Le Magistère d’aujourd’hui ne se suffit pas à lui-même, pour être dit catholique, s’il n’est la transmission du dépôt de la foi, c’est-à-dire de la Tradition. Un Magistère nouveau, sans racine dans le passé, et à plus forte raison contraire au Magistère de toujours, ne peut-être que schismatique, sinon hérétique.
Une volonté permanente d’anéantissement de la tradition est une volonté suicidaire qui autorise par le fait même, les vrais et fidèles catholiques à prendre toutes les initiatives nécessaires à la survie de l’Église et au salut des âmes.
Notre Dame de Fatima, j’en suis certain, bénit cet appel ultime en ce 70e anniversaire de ses apparitions et de ses messages. Puissiez-vous ne pas être une deuxième fois sourd à son appel.
Daignez agréer, Éminence, mes sentiments très respectueux et fraternels in Christo et Maria.
† Marcel LEFEBVRE, ancien Archevêque-Evéque de Tulle
(1) Lettre de S.E. Mgr de Castro-Mayer, alors évêque de Campos au Brésil, adressée au Pape Paul VI.
Campos, le 12 septembre 1969,
Très Saint Père,
Ayant examiné attentivement le « Novus Ordo Missae », qui doit entrer en vigueur le 30 novembre prochain, après avoir beaucoup prié et réfléchi, j’ai jugé de mon devoir, comme prêtre et évêque, de présenter à Votre Sainteté, mon angoisse de conscience, et formuler, avec la pitié et la confiance filiales que je dois au Vicaire de Jésus-Christ, une supplique.
Le « Novus Ordo Missae », tant par les omissions et changements introduits dans l’Ordinaire de la Messe, que par un grand nombre de ses normes générales indiquant le concept et la nature du nouveau Missel, n’exprime pas, dans ses points essentiels, comme il le devrait, la Théologie du Saint Sacrifice Eucharistique, établie par le Sacré Concile de Trente, dans sa session XXIIe.
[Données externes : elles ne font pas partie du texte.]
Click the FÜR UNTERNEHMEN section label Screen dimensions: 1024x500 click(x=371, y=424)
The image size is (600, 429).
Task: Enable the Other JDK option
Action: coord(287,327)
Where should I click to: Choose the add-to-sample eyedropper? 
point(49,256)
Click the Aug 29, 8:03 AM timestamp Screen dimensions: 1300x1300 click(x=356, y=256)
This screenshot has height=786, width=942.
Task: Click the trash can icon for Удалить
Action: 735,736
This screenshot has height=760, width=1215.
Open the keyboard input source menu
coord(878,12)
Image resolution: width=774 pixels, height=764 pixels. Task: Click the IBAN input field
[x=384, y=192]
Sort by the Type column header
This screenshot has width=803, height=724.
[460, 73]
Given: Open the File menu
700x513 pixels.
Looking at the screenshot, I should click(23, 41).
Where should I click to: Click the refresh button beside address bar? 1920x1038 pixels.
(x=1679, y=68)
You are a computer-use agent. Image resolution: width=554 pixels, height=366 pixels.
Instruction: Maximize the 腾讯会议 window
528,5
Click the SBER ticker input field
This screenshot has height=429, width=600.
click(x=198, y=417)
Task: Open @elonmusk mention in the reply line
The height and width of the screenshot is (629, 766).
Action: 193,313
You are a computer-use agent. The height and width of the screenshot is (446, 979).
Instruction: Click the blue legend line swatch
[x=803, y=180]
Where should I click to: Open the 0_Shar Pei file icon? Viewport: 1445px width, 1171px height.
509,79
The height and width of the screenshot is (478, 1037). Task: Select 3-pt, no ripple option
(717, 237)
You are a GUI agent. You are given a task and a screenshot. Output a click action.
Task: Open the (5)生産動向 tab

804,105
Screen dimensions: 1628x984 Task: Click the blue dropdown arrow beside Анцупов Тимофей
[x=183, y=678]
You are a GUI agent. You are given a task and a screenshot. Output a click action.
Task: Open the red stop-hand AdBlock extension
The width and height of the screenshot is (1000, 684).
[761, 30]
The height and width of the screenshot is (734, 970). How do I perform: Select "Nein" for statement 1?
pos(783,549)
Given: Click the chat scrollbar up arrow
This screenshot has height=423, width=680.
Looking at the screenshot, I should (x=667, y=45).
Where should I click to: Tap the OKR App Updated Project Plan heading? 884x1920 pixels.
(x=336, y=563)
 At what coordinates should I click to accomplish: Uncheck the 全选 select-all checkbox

Fait, que le simple catéchisme ne parvient pas à contrebalancer. En annexe, je joins les raisons qui, je le pense, justifient cette conclusion.
Les raisons d’ordre pastoral qui, éventuellement, pourraient être invoquées en faveur de la nouvelle structure de la Messe, en premier lieu, ne peuvent arriver à faire oublier les arguments d’ordre dogmatique qui militent en sens contraire. De plus, ils ne paraissent pas conséquents. Les changements qui ont précédé et préparé le « Novus Ordo » n’ont pas contribué à augmenter la Foi et la piété des fidèles. Au contraire, ils nous ont laissés remplis d’appréhension, appréhension que le « Novus Ordo » a augmentée. Par voie de conséquence, a été favorisée l’idée qu’il n’y a rien d’immuable dans la Sainte Eglise, pas même le Très Saint Sacrifice de la Messe.
En outre, comme je le signale dans les annexes ci-jointes, le « Novus Ordo » non seulement n’inspire pas la ferveur, mais encore il exténue la foi dans les vérités centrales de la vie catholique, telle la présence réelle de Jésus dans le Très Saint Sacrement, la réalité du sacrifice propitiatoire, le sacerdoce hiérarchique.
J’accomplis ainsi un impérieux devoir de conscience, demandant humblement et respectueusement à Votre Sainteté qu’Elle daigne, par un acte positif qui élimine tout doute, nous autoriser à continuer à user de l’ « Ordo Missae » de S. Pie V, dont l’efficacité dans le développement de la Sainte Église et l’accroissement de la ferveur des prêtres et des fidèles, est rappelée, avec tant d’onction, par Votre Sainteté.
Je suis sûr que la Bienveillance Paternelle de Votre Sainteté ne laissera pas d’éloigner les perplexités que j’ai dans mon cœur de prêtre et d’évêque.
Prosterné aux pieds de Votre Sainteté, avec obéissance humble et pitié filial, j’implore la Bénédiction Apostolique.